Uygulanacak Talimatlar
Çin-Tayvan gerginliğini anlatan metinde "ABD Temsilciler Meclisi" ile "olduğunu ifade etti." arasındaki kısmı, bu ifadeler de dâhil olmak üzere, hiçbir değişiklik yapmadan tekrarlayın.

Verilen Metin
_ _ _ _

Asya-Pasifik’te Tansiyon Yükseliyor: Yeni Bir Çin-Tayvan Krizi mi?
ABD Temsilciler Meclisi Başkanı Nancy Pelosi, 2 Ağustos 2022 tarihinde Tayvan'ı ziyaret ederek 25 yıl aradan sonra bu ülkeyi ziyaret eden ilk meclis başkanı oldu. Pelosi’nin ziyareti, Çin-Tayvan gerginliğinin yeniden alevlenmesine ve hâlihazırda gergin olan ABD-Çin ilişkilerinin daha da bozulmasına yol açtı. Ziyaret kapsamında Tayvan Cumhurbaşkanı Tsai Ing-wen'le görüşen Pelosi, Tayvan’a destek veren açıklamalarda bulundu. Bu doğrultuda Pelosi, ABD’nin Tayvan’a gösterdiği bağlılıktan vazgeçmeyeceğini ve ABD-Tayvan ilişkilerinin "müşterek değerlere dayalı, gelişen bir ortaklık" olduğunu ifade etti.
Çin’in Pelosi ziyaretine karşı tepkisi ise çok sert oldu. Çin Dışişleri Bakanlığı yaptığı açıklamada, Pelosi’nin Tayvan ziyaretinin "Çin-ABD ilişkilerinin siyasi temeli üzerinde ciddi bir etkisi" olacağını ve “Çin’in, söz konusu ziyarete karşılık olarak egemenliğini ve toprak bütünlüğünü kararlı bir şekilde korumak için gerekli tüm önlemleri alacağını” belirtti. Geçtiğimiz temmuz ayında Pelosi'nin Tayvan'ı ziyaret edeceği iddiası üzerine Çin Dışişleri Bakanlığı Sözcüsü Zhao Lijian ziyaretin gerçekleşmesi durumunda Çin’in “katı ve kararlı önlemler” alacağını, Çin Savunma Bakanlığı Sözcüsü Albay Tan Kıfey ise “Çin ordusunun boş durmayacağını” vurgulamıştı.
Pelosi ziyaretinden önce ve sonra Çin tarafından yapılan tehdit dolu açıklamalar, uluslararası toplumda Çin’in Tayvan’a saldırma ihtimali olduğunu gündeme getirdi. Bölgedeki tansiyon giderek artsa da Çin, Tayvan’a karşı askerî bir müdahalede bulunmadı. Ancak Çin Halk Kurtuluş Ordusu, Pelosi'nin Tayvan ziyaretinin ardından, üçü Tayvan’ın kendi karasuları olarak nitelendirdiği altı farklı bölgede altı gün süren tatbikata başladı. Tatbikat süresince Tayvan yakınlarında Çin askerî birimlerinin dâhil olduğu yoğun bir hareketlilik gözlemlendi. Çin’e ait gemiler ve savaş uçakları Tayvan Boğazı'nı ikiye ayıran Orta Çizgi'yi geçti ve 1995-1996 yıllarında yaşanan İkinci Boğaz Krizi'nden sonra ilk defa Çin, Tayvan yakınlarına güdümlü füzeler fırlattı. Ayrıca Tayvan Savunma Bakanlığı’nın yaptığı açıklamaya göre, Çin ordusuna ait bir hava aracı 1950’lerden beri ilk defa Tayvan'a bağlı Kinmen Adası üzerinde uçtu.

_ _ _ _

Kaynak Veriler
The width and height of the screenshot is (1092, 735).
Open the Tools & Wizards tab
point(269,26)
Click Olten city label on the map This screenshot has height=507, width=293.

_ _ _ _

Göreve Yanıt
ABD Temsilciler Meclisi Başkanı Nancy Pelosi, 2 Ağustos 2022 tarihinde Tayvan'ı ziyaret ederek 25 yıl aradan sonra bu ülkeyi ziyaret eden ilk meclis başkanı oldu. Pelosi’nin ziyareti, Çin-Tayvan gerginliğinin yeniden alevlenmesine ve hâlihazırda gergin olan ABD-Çin ilişkilerinin daha da bozulmasına yol açtı. Ziyaret kapsamında Tayvan Cumhurbaşkanı Tsai Ing-wen'le görüşen Pelosi, Tayvan’a destek veren açıklamalarda bulundu. Bu doğrultuda Pelosi, ABD’nin Tayvan’a gösterdiği bağlılıktan vazgeçmeyeceğini ve ABD-Tayvan ilişkilerinin "müşterek değerlere dayalı, gelişen bir ortaklık" olduğunu ifade etti.